BY REV. FR. GERALD NWAFOR
When I was studying economics in secondary school, one of the topics that captured my interest was the scale of preference. Although I did not major in economics, I have continued to use the knowledge to prioritize my value chain.
(From Wikipedia: In economics and other social sciences, preference refers to an order by which an agent ranks alternatives based on their relative utility, typically in search of an “optimal choice”. Preferences are evaluations and concern matters of value, typically in relation to practical reasoning.)In 1990, my parents were in a dilemma of whether I should take the JAMB (Joint Admission and Matriculation Board) exam, or WAEC (West African Examination Council).
My father echoed the words of my economics teacher by saying that on the scale of preference, WAEC should go first because you cannot get into the university if you do not clear your papers in the WAEC exam. So, JAMB was sacrificed so I could take the WAEC. I am not sure if the present Nigerian government has a table of preferences at all. I am sure that almost all of them had a first degree in one subject or another but the reason why they do not see that Education is more important in a country called Nigeria compared to the Vice Presidential lodge.
I look at the budget where the money allocated to presidential vehicles is more than what the whole university system in Nigeria was asking for only one year ago, and consequently went on strike for eight months. The village woman would always ask the mocking question to the bad-titled man, “Who did this to us?” My question today to the political class would be to say, “Who did this to us Nigerians?” I watched with tears where the disHONORABLE minister Mr. Wike was defending the 15 billion earmarked for the building of the new VP house.
With a lot of incoherent statements and gaffs, he was struggling to make sense, but sense eluded him in the public debate. Since then, I have begun to believe that some of the fairy tales are stories about how kings keep most of the people uneducated so that they can continue to be in power forever.Mr. Peter Obi, who was the governor of Anambra state from 2007 to 2013 and raised the standard of education from zero to hero in Anambra, also faulted the move to allocate 15 billion to the VP mansion and 5 billion to education for the whole country.
I read somewhere that the Vice President, Mr. Kashim Shettima, was replying to Peter Obi and was defending the 15 billion allocated to his illusionary mansion. Among other things, he called Peter Obi a sore loser who should stop talking because he lost the presidential election.
I will not go into the election matters again because we know what happened on election day, and we also see in real-time what the APC government is trying to do with elections and the court system in Nigeria. Therefore, I will not delve into that territory.But let us look at the facts to compare and contrast. When Peter Obi became the governor of Anambra State in 2007, the school system was in shambles.

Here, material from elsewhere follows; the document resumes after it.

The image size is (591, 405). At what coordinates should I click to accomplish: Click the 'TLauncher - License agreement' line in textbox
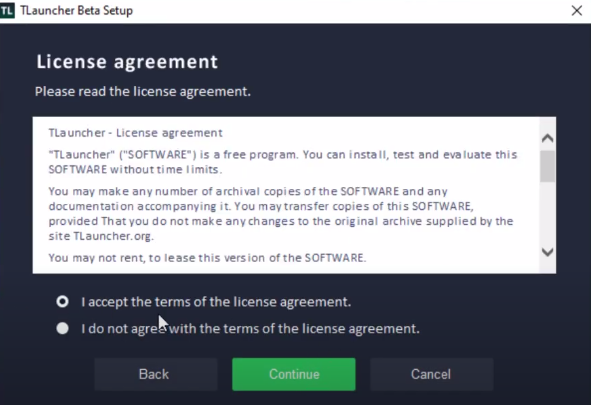click(x=136, y=133)
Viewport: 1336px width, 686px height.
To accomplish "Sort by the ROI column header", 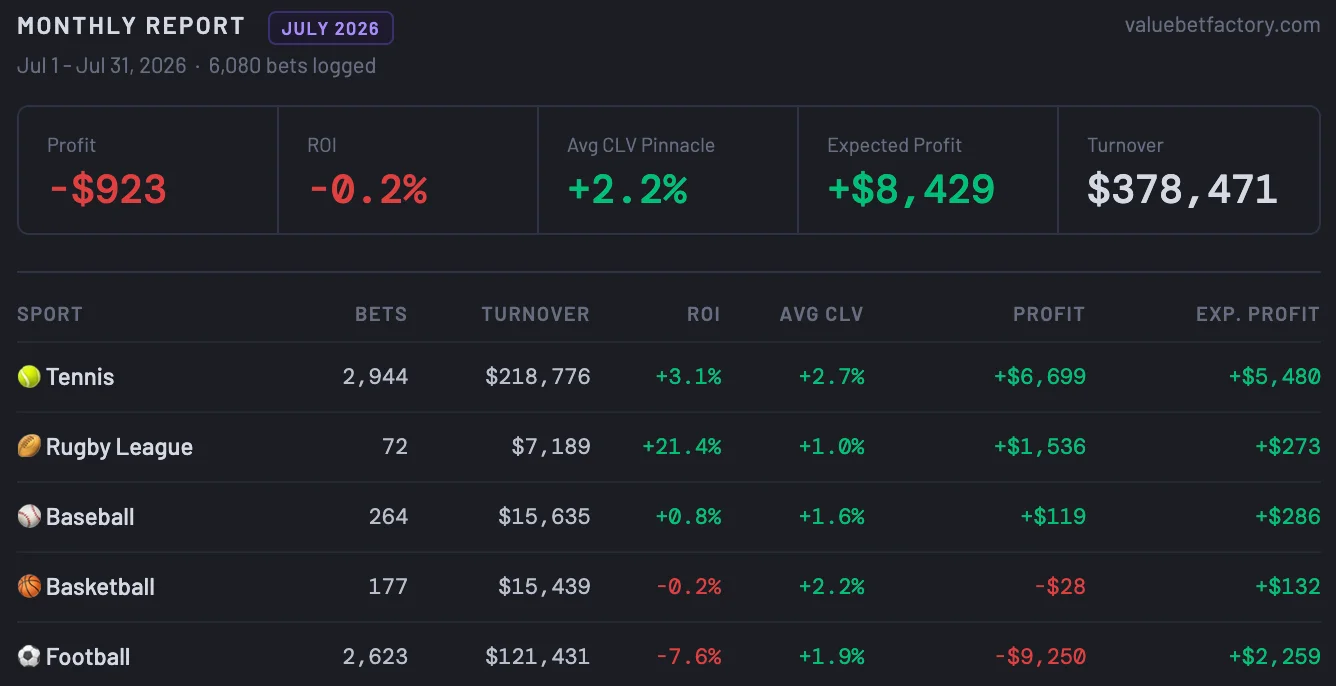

The state was rated 27th out of 36 states in Nigeria; but by the time he finished his first term in office, the state was in 1st and 2nd position for the whole time he was the governor. He received numerous awards from the Bill Gates Foundation, and he also became number one on the list of states that put into practice the MDG (Millennium Development Goals). At the same time, Mr. Kashim Shettima was the Governor of Borno State in the North. Under his watch as governor of Borno, Chibok girls were kidnapped from school and many schools were bombed. Do I need to say more? So, you can see that education is not something that would make his list of priorities.
Moreover, I am not sure the Vice President knows the importance of an opposition voice in a liberal democracy. When we talk about checks and balances, it is all about different and critical views and opinions that create a stable democracy.How I wish that the Nigerian government would prove me wrong, retrace their steps and cancel this mansion project.

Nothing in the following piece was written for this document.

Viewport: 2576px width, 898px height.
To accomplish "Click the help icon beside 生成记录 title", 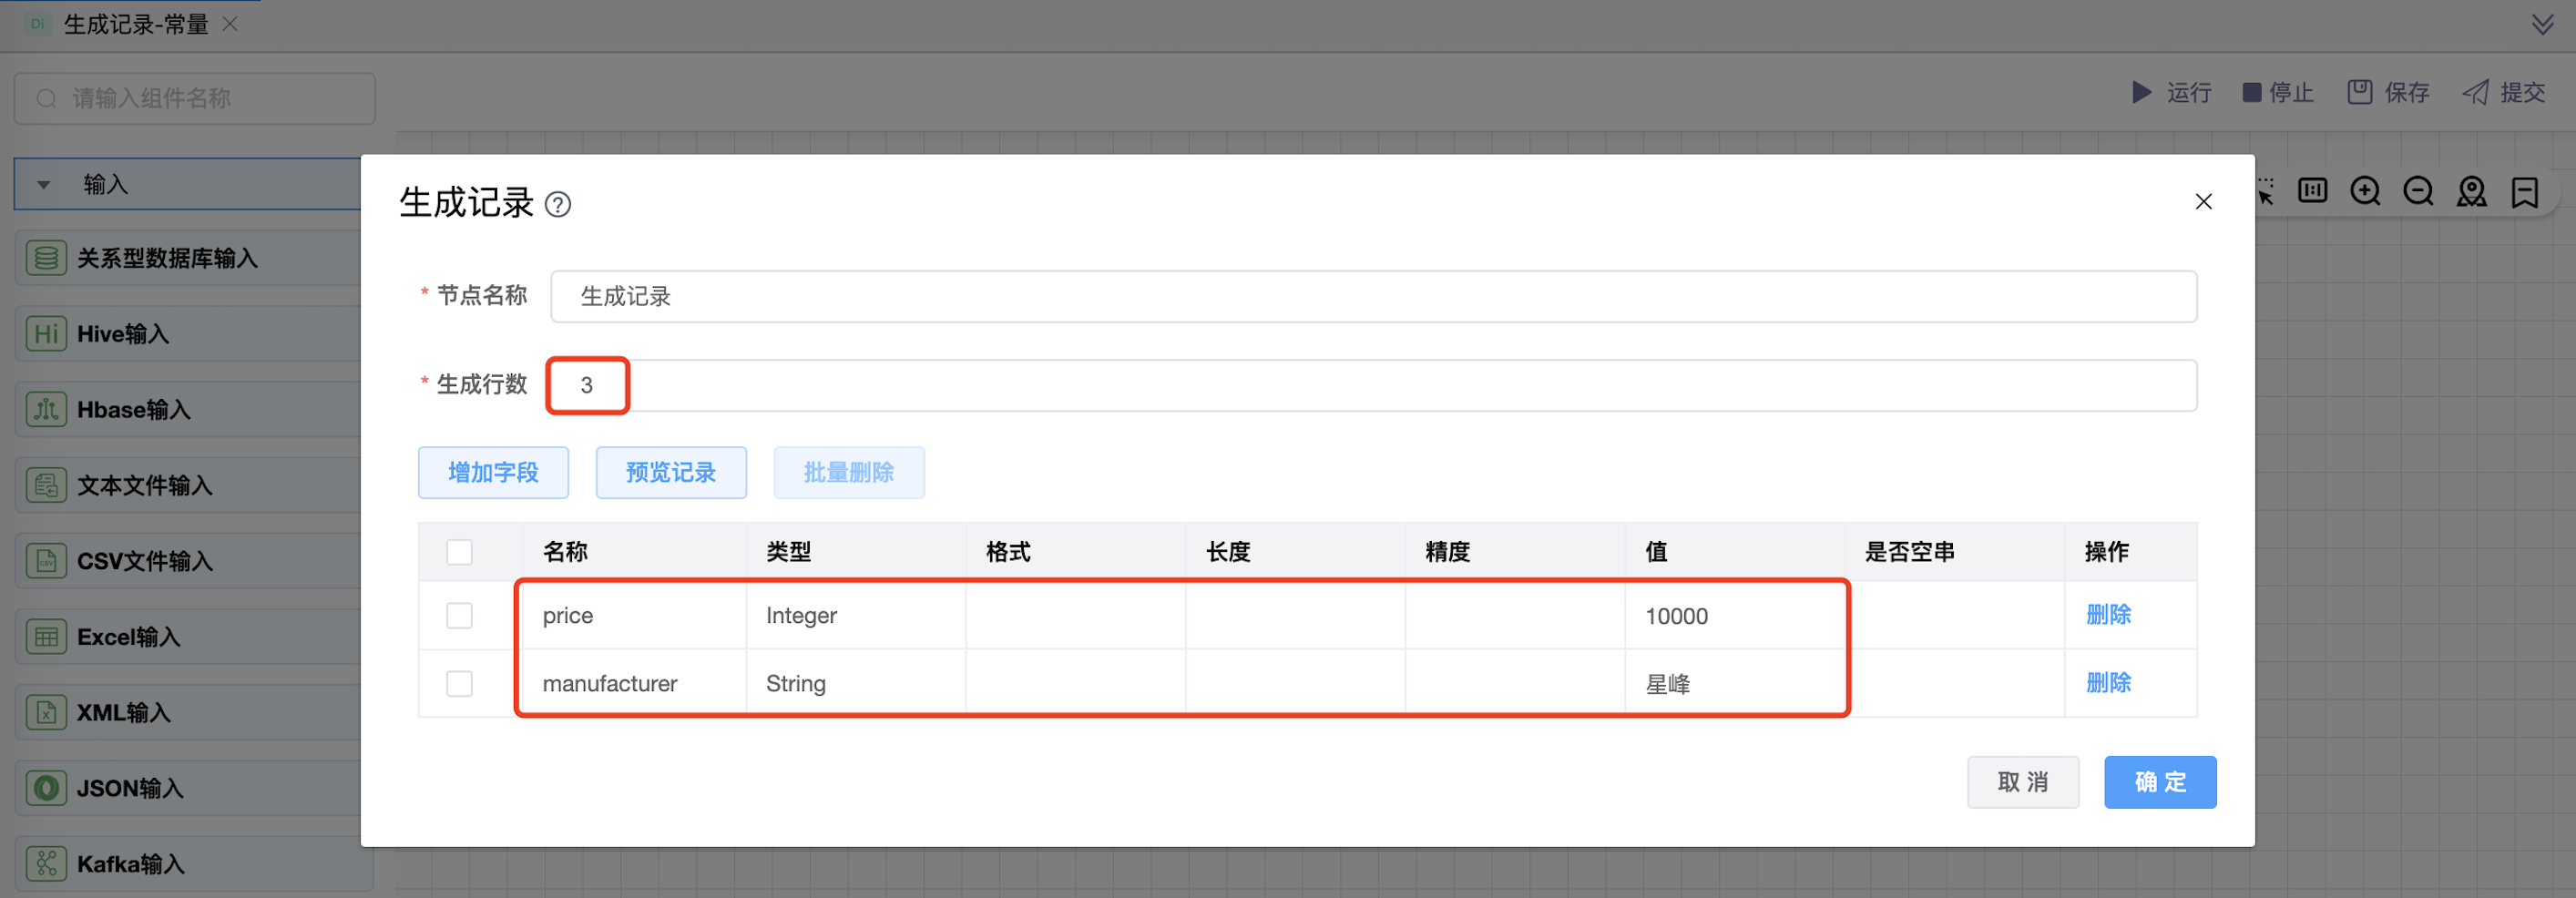I will [558, 205].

More disturbing to me was the fundamental discovery that there was a Vice Presidential mansion built in 2010 with 7 billion, which was unoccupied. Why should a Wike want to spend 15 billion for another VP who will be in office for only 4 years, and maybe the next VP would say that it is too expensive to be occupied by him/her? As we speak, remember that two VP lodges have been renovated by this government since July, and each of them gulped over 2 billion and change. And now the third one is being built from the start.
May I ask, please, would the VP have houses across the 36 states in Nigeria? The senators needed to tell us what they thought about this budget because it should not go down into the water wells in the same way the senate president Mr. Godswill Akpabio sent little prayers into the account of the senators. The citizens would like to know what the final decisions of the Senate on the bill were for 15 billion mansions for the Vice President.
Or, the reason why the VP mansion of 7 billion was abandoned by the PDP and APC government. Who said we are in need in Nigeria today? We are not in need: we are only suffering from the words of Yakubu Gowan in 1973 that, “We do not have a problem at all because we have enough money, but we do not know what to do with it.”
That prophecy is coming true today. How do I explain the fact that amid hunger and poverty, the government has enough courage to write that kind of budget for the public to see?Finally, I should reserve some energy to discuss the 442 government-sponsored delegates to Dubai. Although they said that Nigeria had 1,400 delegates, the government said only 442 were sponsored by the government. We would like to know who sponsored the rest and how much it costs to sponsor one delegate because the money spent in Dubai belongs to us.